On Wed, 4 Jan 2017 17:18:06 -0500
bitrex <
bit...@de.lete.earthlink.net> wrote:
> The following snippet compiles with no warnings under GCC on Compiler
> Explorer, while Clang warns on the line "init() : _ref(new (_buf)
> T())" that "warning: instantiation of variable 'Bar<Foo>::_buf'
> required here, but no definition is available
> [-Wundefined-var-template]"
>
> When attempting to run the code on Ideone it fails with a linker
> error about an undefined reference on the same line.
>
> Is there a way to make a hack like this work "properly", i.e. have
> get_ref() return a reference a templated class where "placement new"

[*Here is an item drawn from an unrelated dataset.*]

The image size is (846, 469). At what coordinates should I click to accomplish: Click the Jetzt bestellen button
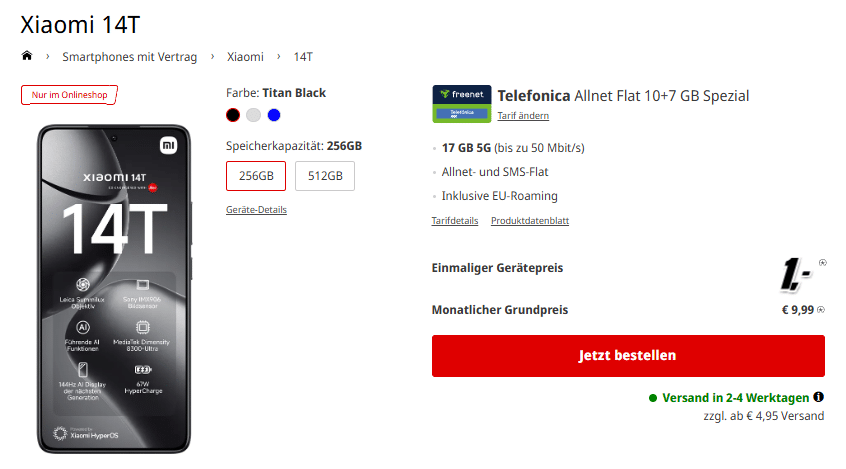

> has been used to instantiate the class on a static buffer, without
> resorting to initializing the static field for the buffer outside the
> class definition?
>
> I would have thought that since _buf had static storage duration that
> I could use placement new to initialize the const-qualified pointer
> within the initializer list, even though _buf is instantiated within
> the constructor. I imagine there is something somewhere in the
> standard which says I am wrong.
If is ODR-used, then it must be defined. In addition, in your usage it
also needs to be initialized before first use. See below.
> #include <cstddef>
> #include <iostream>
> #include <new>
>
> struct Foo {
> Foo() = default;
> void print_it() {
> std::cout << "hey hey hi" << std::endl;
> }
> };
>
> template <typename T>
> class Bar
> {
> public:
> Bar() = default;
> ~Bar() = default;
>
> void print_it()
> {
> get_ref().print_it();
> }
>
> private:
> static char* _buf;
>
> static T& get_ref() {
> struct init {
> public:
> init() : _ref(new (_buf) T()) {
> _buf = new char[sizeof(T)];
> }
The first time you call get_ref(), you use placement new in the member
initializer list before the block of memory pointed to by 'buf' has
been allocated in the constructor. Surely you get a segfault with gcc
(which you say makes the mistake of trying to compile and link it)?
(Apart from that, the code cannot possibly serve any useful purpose
because every time print_it() is called after that first time, a 'T'
object will be constructed in the formerly allocated memory, but then
immediately be replaced by reallocated memory in the constructor
which will have no object constructed in it. In consequence, you have
a memory leak, and you also have a second round of undefined behavior by
the call to the Foo::print_it() non-static method on a Foo object which
does not exist.)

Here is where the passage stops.